▶ **Texte de la page**:
***
- Euro 2016
- Gr. E
- Belgique-Italie
- Interview
Anastasi : « À 20 ans, je pouvais jouer un match par jour »
Si l’Italie ne s'impose pas en finale le 10 juillet prochain, elle passera donc le cap du demi-siècle sans remporter un titre continental. La Nazionale n'a en effet remporté qu'une seule fois l'Euro, en 1968. Pietro Anastasi y était. Il a même marqué en finale. Interview.
L’Italie a remporté quatre fois la Coupe du monde, mais une seule fois l’Euro, en 1968. C’est une compétition que la Nazionale prend à la légère ? Non, je ne pense pas, ce n’est pas le genre de la Nazionale, c’est comme pour le Mondial, elle l’a toujours affronté avec l’intention de faire du mieux possible. Vous savez, d’autres facteurs entrent en compte, il y a une part de malchance, peut-être de fatalité. On a quand même soulevé deux autres Coupe du monde depuis 1968, une compétition beaucoup plus difficile à gagner.
En 1968, c’était une formule réduite avec seulement demi-finale et finale, vous sentiez tout de même l’importance d’une telle compétition ?Il y avait déjà six matchs de poule avant
(l’Italie avait terminé première de sa poule devant la Roumanie, la Suisse et Chypre, ndlr), mais c’est vrai que pour la phase finale, il n’y avait que la demie et la finale. On jouait à domicile, donc il y avait une certaine attente qui s’était naturellement créée, on ressentait la pression, les tifosi attendaient beaucoup de nous, surtout après l’élimination contre la Corée du Nord au Mondial 1966. Je pense même qu’on était considérés comme les favoris.
1968, une année de tumultes sociaux, vous aviez réussi à en faire abstraction ?Ma foi, je parle pour moi, j’avais tout juste 20 ans, je ne m’intéressais pas à la politique, et c’est encore le cas aujourd’hui. J’étais convoqué en sélection, je profitais de ce moment à 100% et je ne faisais pas attention à ce qui se passait autour. La préparation consistait en un stage de deux semaines avant le début de la compétition, du côté de Fiuggi, à l’est de Rome.
Comment avez-vous intégré le groupe à la dernière minute ?
J’avais déjà été convoqué pour plusieurs matchs auparavant, mais sans jouer. Je m’étais mis en valeur à Varese pour ma première saison de Serie A, c’était une équipe de seconde zone, qui venait de Serie B, et qui venait de faire un très bon championnat (8e de Serie A, pas la moindre défaite à domicile dont une folle victoire 5-0 à domicile face à la Juventus avec un triplé d’Anastasi, ndlr), durant lequel j’avais inscrit 11 buts.
Vous avez réussi à vous faire une place au milieu de tous ces grands noms ?Regardez-bien la liste, il n’y avait que des champions, c’était tout bonnement incroyable ! Riva, Mazzola, Burgnich, Facchetti, Zoff, Rivera et des moins connus comme De Sisti, Salvadore et Domenghini. J’étais le plus jeune et j’étais considéré un peu comme le petit frère, la mascotte du groupe souvent au centre de l’attention. Et ces grands noms étaient tous sur la même longueur d’onde, ça a d’ailleurs été un des secrets de notre victoire, même si c’était une compétition très courte.
***
▶ **Consigne 1**: Citez le passage de l'interview de Pietro Anastasi qui va de « Vous avez réussi » jusqu'à « compétition très courte. ».
▶ **Consigne 2**: Selon l'interview de Pietro Anastasi, combien de buts a-t-il inscrits lors de sa première saison de Serie A à Varese ?
Les entrées qui suivent n'ont aucun rapport avec l'interview.

▶ **Jeu de données**:
***
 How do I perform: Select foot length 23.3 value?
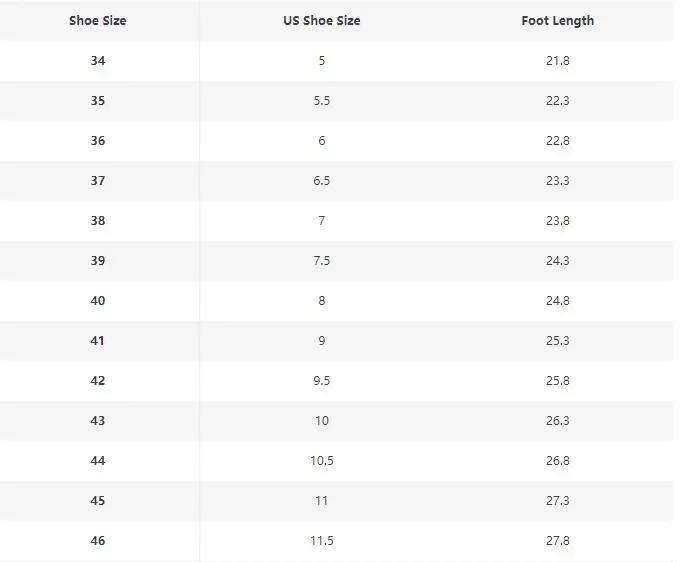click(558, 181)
***
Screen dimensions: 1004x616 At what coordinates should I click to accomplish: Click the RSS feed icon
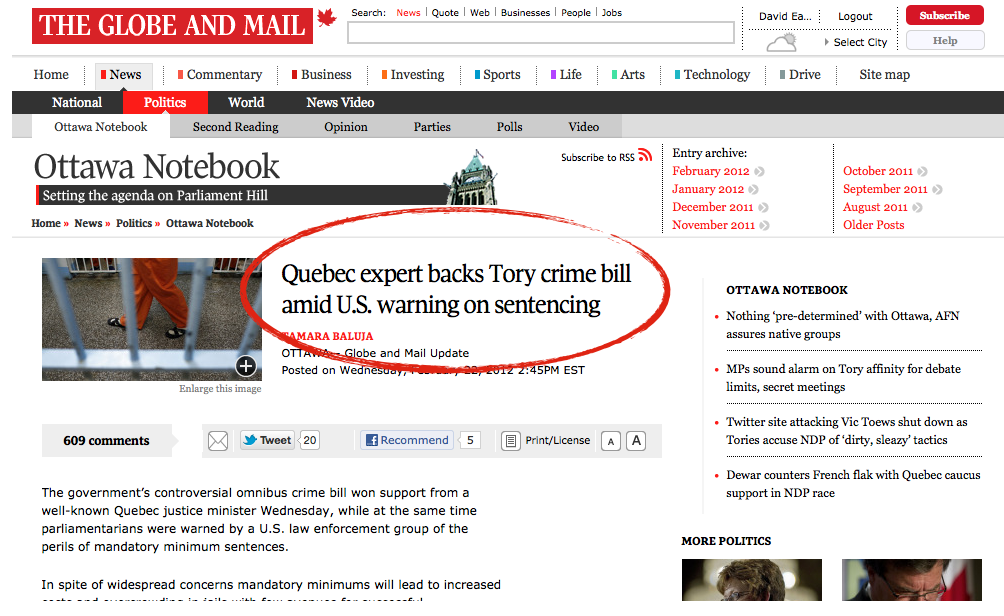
***
▶ **Réponse 1**:
Vous avez réussi à vous faire une place au milieu de tous ces grands noms ?Regardez-bien la liste, il n’y avait que des champions, c’était tout bonnement incroyable ! Riva, Mazzola, Burgnich, Facchetti, Zoff, Rivera et des moins connus comme De Sisti, Salvadore et Domenghini. J’étais le plus jeune et j’étais considéré un peu comme le petit frère, la mascotte du groupe souvent au centre de l’attention. Et ces grands noms étaient tous sur la même longueur d’onde, ça a d’ailleurs été un des secrets de notre victoire, même si c’était une compétition très courte.

▶ **Réponse 2**: 11 buts.